## Exercise
Only the lines from the one that contains "Where should I" through the last line of the data below should be duplicated, exactly and without pictures.

## Stored dataset items
##############################

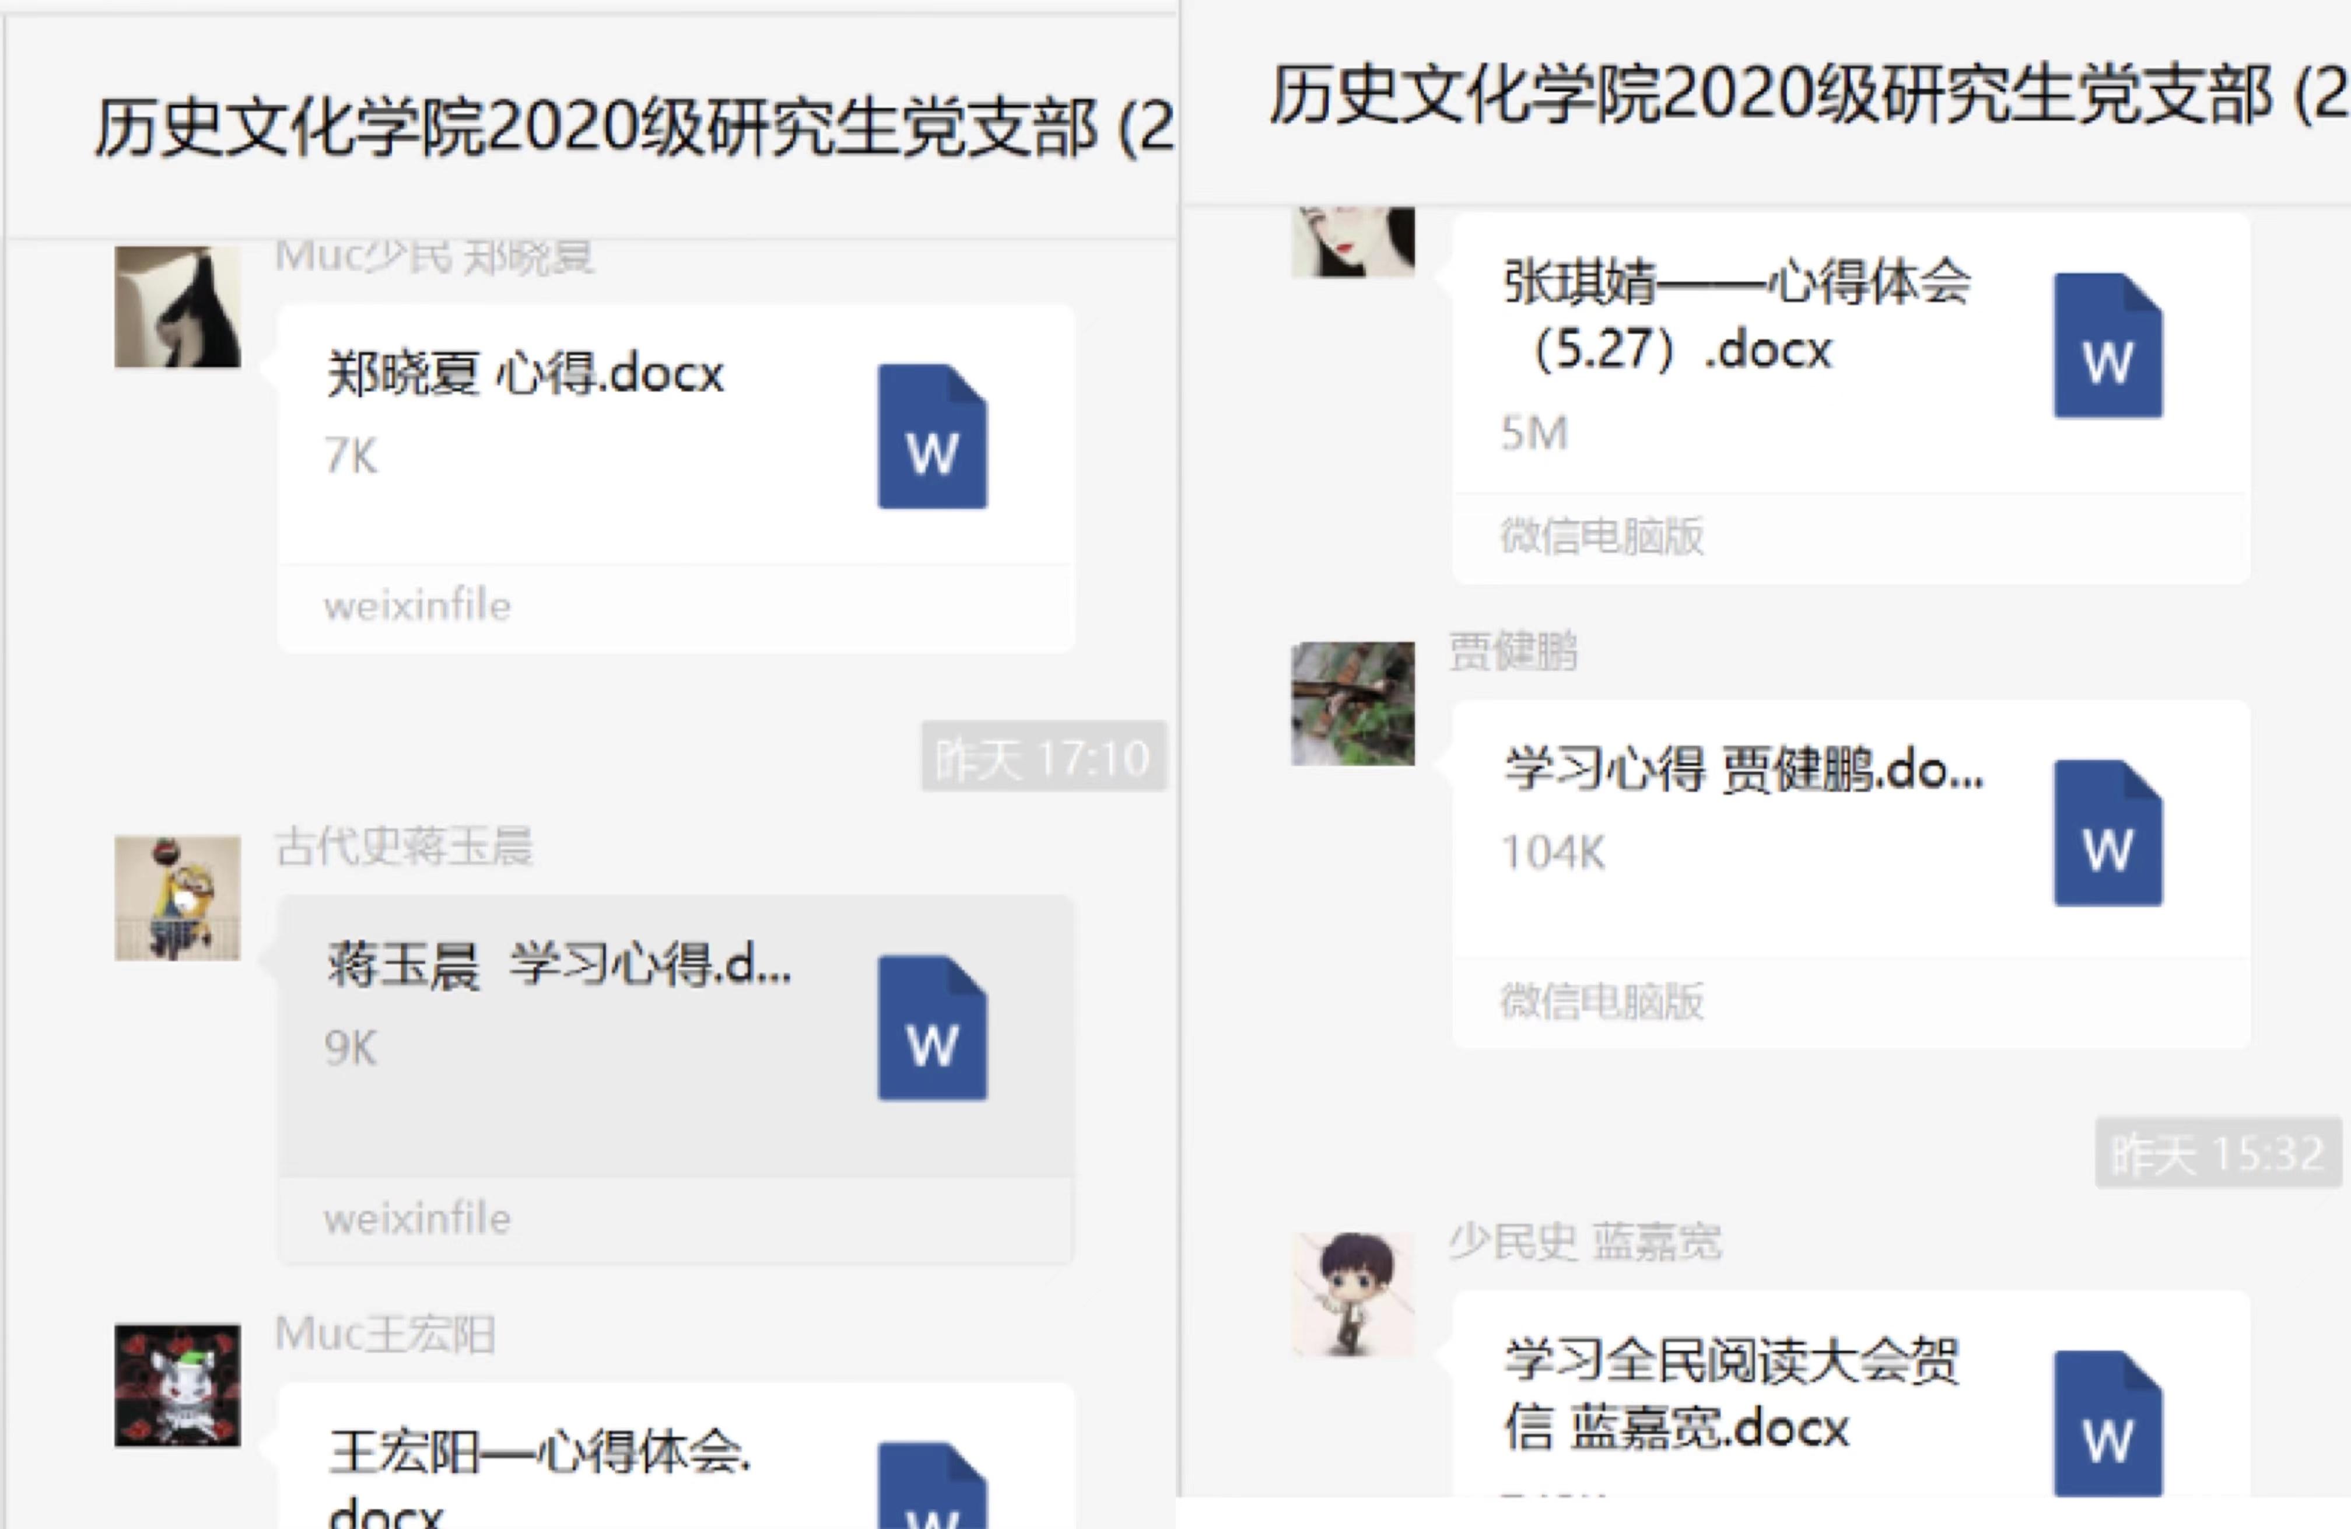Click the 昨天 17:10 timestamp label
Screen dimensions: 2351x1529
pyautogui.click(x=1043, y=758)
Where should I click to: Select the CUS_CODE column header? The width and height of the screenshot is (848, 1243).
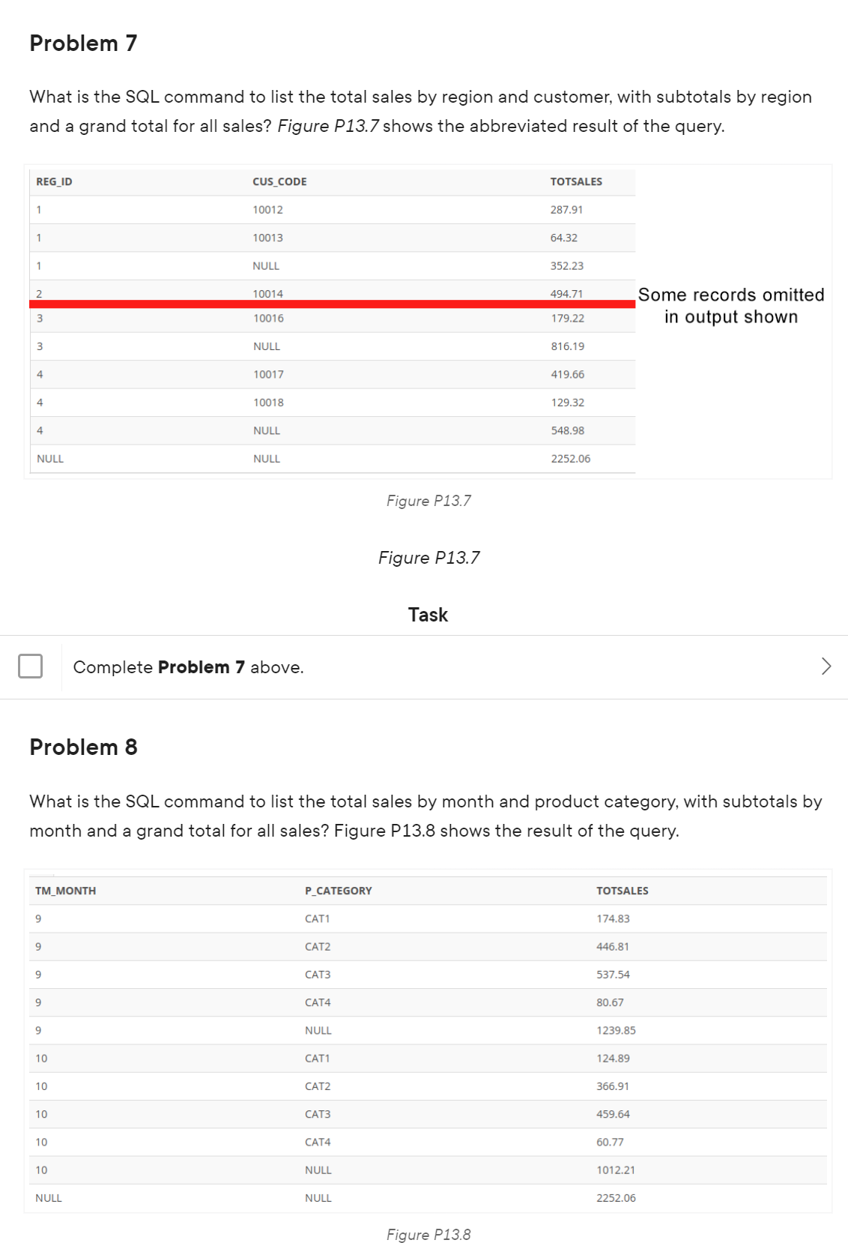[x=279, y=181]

##############################

## Task answer
Where should I click to: Select the CUS_CODE column header? The width and height of the screenshot is (848, 1243).
[x=279, y=181]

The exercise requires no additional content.